=== Your assignment ===
Only these lines of the data below are wanted: the one with "request ViewState tab", the one with "Given: Click the $29.95", and any lines between them, each repeated exactly.
--------------------------------
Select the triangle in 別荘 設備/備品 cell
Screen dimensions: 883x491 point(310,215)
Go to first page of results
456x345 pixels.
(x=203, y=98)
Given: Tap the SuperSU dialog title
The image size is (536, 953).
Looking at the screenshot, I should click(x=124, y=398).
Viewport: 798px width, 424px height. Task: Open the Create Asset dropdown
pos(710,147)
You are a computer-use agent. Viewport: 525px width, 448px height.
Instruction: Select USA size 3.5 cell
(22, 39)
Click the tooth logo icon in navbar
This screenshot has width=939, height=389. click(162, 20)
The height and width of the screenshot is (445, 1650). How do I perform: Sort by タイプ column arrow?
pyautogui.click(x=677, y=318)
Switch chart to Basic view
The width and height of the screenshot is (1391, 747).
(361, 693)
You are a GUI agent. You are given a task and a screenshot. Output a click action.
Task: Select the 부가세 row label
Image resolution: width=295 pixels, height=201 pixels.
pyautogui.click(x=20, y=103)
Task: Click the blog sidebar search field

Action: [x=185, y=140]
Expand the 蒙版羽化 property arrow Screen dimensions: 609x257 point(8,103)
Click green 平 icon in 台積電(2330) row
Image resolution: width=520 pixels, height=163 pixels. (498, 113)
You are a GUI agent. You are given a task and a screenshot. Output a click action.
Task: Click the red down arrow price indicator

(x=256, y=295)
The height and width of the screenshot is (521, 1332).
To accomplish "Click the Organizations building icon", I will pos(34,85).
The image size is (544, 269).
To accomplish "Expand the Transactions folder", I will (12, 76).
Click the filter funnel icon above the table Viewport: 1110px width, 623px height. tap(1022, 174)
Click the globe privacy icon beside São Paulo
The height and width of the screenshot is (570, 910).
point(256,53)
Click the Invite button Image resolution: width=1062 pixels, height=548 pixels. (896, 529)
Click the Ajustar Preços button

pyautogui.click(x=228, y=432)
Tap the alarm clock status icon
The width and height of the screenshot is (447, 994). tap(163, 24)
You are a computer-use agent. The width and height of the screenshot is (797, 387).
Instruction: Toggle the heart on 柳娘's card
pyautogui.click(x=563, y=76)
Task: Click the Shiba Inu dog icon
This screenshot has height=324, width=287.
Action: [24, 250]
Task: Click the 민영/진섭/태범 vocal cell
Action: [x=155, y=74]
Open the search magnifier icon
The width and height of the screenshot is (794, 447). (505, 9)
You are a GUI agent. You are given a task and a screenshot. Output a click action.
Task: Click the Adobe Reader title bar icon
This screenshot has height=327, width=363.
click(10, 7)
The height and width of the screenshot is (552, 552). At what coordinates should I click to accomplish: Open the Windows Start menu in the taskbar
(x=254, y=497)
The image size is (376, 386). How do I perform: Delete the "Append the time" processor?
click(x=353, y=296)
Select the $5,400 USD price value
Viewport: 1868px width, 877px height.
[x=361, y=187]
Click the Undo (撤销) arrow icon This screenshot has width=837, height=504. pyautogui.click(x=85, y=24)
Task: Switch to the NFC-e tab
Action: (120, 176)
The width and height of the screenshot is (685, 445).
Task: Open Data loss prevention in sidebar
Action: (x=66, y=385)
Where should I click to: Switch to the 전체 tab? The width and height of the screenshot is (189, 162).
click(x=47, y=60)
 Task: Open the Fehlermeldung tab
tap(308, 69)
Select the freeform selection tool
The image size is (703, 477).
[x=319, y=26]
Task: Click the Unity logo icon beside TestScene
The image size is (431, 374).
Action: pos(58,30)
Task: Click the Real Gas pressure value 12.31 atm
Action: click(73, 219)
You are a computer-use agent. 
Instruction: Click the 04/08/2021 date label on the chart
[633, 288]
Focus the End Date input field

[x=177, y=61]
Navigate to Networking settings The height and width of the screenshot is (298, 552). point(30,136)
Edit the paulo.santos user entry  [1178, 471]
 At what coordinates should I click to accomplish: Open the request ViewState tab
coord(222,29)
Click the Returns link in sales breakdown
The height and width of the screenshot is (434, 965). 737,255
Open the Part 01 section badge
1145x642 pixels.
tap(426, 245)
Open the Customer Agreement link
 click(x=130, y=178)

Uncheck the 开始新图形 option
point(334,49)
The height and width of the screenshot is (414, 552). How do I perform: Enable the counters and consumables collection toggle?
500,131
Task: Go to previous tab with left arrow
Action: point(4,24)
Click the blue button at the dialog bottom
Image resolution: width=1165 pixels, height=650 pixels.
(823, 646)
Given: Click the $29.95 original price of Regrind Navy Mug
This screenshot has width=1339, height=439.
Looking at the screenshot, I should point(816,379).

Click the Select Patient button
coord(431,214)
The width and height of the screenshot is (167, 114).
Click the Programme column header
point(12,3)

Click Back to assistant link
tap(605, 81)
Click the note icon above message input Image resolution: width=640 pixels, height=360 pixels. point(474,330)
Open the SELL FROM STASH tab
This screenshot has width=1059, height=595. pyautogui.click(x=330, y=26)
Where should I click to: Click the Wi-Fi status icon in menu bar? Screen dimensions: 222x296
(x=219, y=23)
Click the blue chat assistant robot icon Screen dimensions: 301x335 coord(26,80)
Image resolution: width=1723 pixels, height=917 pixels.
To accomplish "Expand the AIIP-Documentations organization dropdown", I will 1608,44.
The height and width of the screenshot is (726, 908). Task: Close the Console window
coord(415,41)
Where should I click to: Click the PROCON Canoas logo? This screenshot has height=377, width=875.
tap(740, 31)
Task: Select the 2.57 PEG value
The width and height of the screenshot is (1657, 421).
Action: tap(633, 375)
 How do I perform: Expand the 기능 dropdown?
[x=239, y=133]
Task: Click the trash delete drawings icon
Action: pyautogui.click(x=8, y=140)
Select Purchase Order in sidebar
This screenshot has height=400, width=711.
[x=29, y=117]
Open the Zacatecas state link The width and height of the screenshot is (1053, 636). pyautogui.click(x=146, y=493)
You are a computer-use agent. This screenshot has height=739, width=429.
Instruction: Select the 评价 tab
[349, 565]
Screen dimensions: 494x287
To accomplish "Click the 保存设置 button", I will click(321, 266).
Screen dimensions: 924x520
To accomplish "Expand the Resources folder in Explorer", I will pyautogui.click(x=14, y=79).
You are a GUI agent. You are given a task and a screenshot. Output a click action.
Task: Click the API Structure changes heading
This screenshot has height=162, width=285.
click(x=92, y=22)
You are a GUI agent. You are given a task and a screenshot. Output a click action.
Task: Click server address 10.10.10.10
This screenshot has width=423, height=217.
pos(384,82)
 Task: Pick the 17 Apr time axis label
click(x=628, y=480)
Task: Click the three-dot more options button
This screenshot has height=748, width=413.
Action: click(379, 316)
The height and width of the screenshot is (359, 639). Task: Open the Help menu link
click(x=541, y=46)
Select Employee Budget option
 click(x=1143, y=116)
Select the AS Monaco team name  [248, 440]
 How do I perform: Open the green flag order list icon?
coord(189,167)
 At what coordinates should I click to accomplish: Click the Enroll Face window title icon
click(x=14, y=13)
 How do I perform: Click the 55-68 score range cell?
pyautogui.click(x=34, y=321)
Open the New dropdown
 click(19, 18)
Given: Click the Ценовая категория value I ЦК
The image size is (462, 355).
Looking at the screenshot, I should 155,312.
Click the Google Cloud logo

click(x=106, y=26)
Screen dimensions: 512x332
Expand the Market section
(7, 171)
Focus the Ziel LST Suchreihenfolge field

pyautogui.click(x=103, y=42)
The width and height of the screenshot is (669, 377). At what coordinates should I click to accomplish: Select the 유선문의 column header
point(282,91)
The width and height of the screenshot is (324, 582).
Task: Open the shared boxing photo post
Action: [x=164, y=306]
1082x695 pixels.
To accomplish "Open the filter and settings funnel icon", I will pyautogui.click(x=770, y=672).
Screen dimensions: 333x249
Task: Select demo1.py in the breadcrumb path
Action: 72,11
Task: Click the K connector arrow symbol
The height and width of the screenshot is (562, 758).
--------------------------------
=== Completed exercise ===
 At what coordinates should I click to accomplish: Open the request ViewState tab
coord(222,29)
Click the Returns link in sales breakdown
The height and width of the screenshot is (434, 965). 737,255
Open the Part 01 section badge
1145x642 pixels.
tap(426, 245)
Open the Customer Agreement link
 click(x=130, y=178)

Uncheck the 开始新图形 option
point(334,49)
The height and width of the screenshot is (414, 552). How do I perform: Enable the counters and consumables collection toggle?
500,131
Task: Go to previous tab with left arrow
Action: point(4,24)
Click the blue button at the dialog bottom
Image resolution: width=1165 pixels, height=650 pixels.
(823, 646)
Given: Click the $29.95 original price of Regrind Navy Mug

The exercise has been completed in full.